Durante l’esposizione Teresi ha anche ricordato alcuni passaggi chiave di quell’avvicendamento ricordando alcune testimonianze avute nel corso del dibattimento.
E’ stato Nicolò Amato a riferire di alcuni “interventi impropri da parte dell’ufficio legislativo del ministero della giustizia e dalla direzione affari penali del ministero della giustizia retta da Liliana Ferraro su alcune proposte di decreti 41 bis al ministro Claudio Martelli".
Amato che ha dichiarato di non aver mai avuto contezza, all’epoca, delle minacce nei suoi confronti (“Se io avessi avuto contezza di quella lettera come avrebbero potuto cacciarmi?… io non sarei mai stato d’accordo ad un ammorbidimento del regime di 41 bis e mi hanno nascosto quella lettera…”). “Amato - ha proseguito Teresi - riferisce dei colloqui con Parisi, Ciampi e Gifuni, sulle voci che giravano. Tutti parlavano del fatto che lui era stanco e che Scalfaro aveva deciso così”. Altri riscontri importanti, secondo l’accusa, verrebbero dall’ex capo di Gabinetto al ministero della Giustizia Livia Pomodoro o quella di Gifuni che ha confermato sia la volontà di Scalfaro di sostituire Amato che le interlocuzioni tra Scalfaro ed i cappellani Curioni e Fabbri.

La scelta di Di Maggio
Amato ha anche riferito in aula dell’ostracismo fatto nei suoi confronti da Di Maggio e che quest’ultimo non aveva alcuna esperienza per essere nominato al Dap. Dichiarazioni che, secondo i pm, vengono confermate anche da Monsignor Fabbri e dal vice Curioni.
“Anche Fabbri ha parlato di un incontro con Scalfaro in cui il Capo dello Stato disse che era necessario sostituire Amato al Dap, lasciando interdetti Fabbri e Curione - ha ricordato Teresi nella ricostruzione - Sempre Scalfaro disse che era necessario che loro due si incontrassero con Conso per avere un nominativo per sostituire Amato quando di norma non c’è alcun passaggio alla Presidenza della Repubblica per la sostituzione dei vertici del Dap.
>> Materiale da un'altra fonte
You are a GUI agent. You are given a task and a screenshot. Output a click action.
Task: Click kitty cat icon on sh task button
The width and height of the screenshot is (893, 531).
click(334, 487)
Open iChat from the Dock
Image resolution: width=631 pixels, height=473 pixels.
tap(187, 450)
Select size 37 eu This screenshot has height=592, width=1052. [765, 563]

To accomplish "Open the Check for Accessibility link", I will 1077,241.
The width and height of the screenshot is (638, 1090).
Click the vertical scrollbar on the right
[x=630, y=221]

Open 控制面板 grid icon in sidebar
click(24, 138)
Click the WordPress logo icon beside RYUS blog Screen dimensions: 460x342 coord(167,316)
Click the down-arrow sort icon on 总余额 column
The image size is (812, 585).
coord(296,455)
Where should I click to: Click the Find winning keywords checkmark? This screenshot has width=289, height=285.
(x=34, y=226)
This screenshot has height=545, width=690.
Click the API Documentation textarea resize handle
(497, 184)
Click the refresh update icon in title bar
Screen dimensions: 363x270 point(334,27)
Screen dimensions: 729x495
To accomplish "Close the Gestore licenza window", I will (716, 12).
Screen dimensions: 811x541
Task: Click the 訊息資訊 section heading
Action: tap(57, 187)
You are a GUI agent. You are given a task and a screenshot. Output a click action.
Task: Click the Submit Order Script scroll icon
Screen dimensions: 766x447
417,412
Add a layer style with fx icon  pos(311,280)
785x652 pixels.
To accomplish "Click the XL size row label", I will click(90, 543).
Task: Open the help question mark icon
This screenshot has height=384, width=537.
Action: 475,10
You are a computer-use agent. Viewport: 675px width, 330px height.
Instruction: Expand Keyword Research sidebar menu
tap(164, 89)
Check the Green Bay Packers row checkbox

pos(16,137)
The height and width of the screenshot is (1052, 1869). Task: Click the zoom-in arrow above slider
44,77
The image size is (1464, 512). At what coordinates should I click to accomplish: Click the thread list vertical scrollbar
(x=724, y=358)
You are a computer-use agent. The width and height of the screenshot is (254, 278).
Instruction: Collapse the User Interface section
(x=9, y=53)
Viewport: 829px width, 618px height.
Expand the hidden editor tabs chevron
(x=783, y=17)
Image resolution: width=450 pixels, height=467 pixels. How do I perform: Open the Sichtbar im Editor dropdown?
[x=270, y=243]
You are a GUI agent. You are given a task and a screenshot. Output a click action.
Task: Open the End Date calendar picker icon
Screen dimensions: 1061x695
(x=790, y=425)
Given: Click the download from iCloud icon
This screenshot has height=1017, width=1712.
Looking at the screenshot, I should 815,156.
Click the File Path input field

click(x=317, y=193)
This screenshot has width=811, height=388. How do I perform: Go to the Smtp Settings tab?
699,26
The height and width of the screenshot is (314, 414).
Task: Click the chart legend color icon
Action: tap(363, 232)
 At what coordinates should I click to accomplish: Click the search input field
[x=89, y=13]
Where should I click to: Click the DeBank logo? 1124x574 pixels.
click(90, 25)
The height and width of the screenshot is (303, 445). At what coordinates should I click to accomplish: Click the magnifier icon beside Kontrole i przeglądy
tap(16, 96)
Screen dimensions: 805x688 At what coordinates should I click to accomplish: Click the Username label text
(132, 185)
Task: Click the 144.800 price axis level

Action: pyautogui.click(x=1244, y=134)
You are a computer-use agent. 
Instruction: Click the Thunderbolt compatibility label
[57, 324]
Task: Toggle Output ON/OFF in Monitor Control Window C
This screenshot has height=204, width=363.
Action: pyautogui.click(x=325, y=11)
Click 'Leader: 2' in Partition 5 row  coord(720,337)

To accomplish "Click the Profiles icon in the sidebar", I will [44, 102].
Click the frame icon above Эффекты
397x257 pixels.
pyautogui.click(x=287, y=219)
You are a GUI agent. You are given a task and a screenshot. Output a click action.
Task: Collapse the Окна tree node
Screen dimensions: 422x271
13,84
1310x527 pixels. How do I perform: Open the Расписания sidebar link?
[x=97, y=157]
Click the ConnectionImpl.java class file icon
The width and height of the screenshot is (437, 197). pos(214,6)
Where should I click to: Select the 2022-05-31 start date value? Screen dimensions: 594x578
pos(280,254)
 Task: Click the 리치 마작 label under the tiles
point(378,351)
L’indomani Curione e Fabbri vanno da Conso che si mise le mani nei capelli. Capriotti era definito dai cappellani come una persona molto buona e pia e Conso non oppose alcunché alla proposta di Curione e Fabbri”.
“La scelta - ha aggiunto il magistrato - in uno dei momenti di più grande fibrillazione è stata fatta dalla Chiesa senza nessuna garanzia di professionalità. I due presero contatti con Capriotti che disse ‘me l’hanno proposta’. Aveva delle titubanze ma Curioni lo pressava perché Scalfaro aveva premura e Capriotti finisce per accettare”.
Altri contributi testimoniali ricordati sono stati quelli di Fazzioli, sulla nomina di Di Maggio, quella di Calabria sulla “mancanza di ragioni concrete che giustificassero la sostituzione di Amato”, e quella del dottor Falcone sulle “preoccupazioni” di Conso e la nomina di Di Maggio.

Le telefonate D’Ambrosio-Mancino
Riferimenti alla nomina di Di Maggio sono anche presenti nelle intercettazioni tra il consigliere giuridico Loris D’Ambrosio e l’ex ministro Nicola Mancino.
“In quella telefonata - ha ricordato Teresi - vi era una richiesta di aiuto di Mancino per capire quale dovesse essere il suo atteggiamento con la Procura di Palermo e D’Ambrosio non poteva dare notizie false. Si parla di manovre nella stanza della Ferraro per la nomina di Di Maggio”. Il pm ha poi ricordato la testimonianza “costellata da tanti non ricordo, non so, non credo” della dottoressa Ferraro e quella di Tito Di Maggio che ha “confermato i rapporti del fratello con Scalfaro”.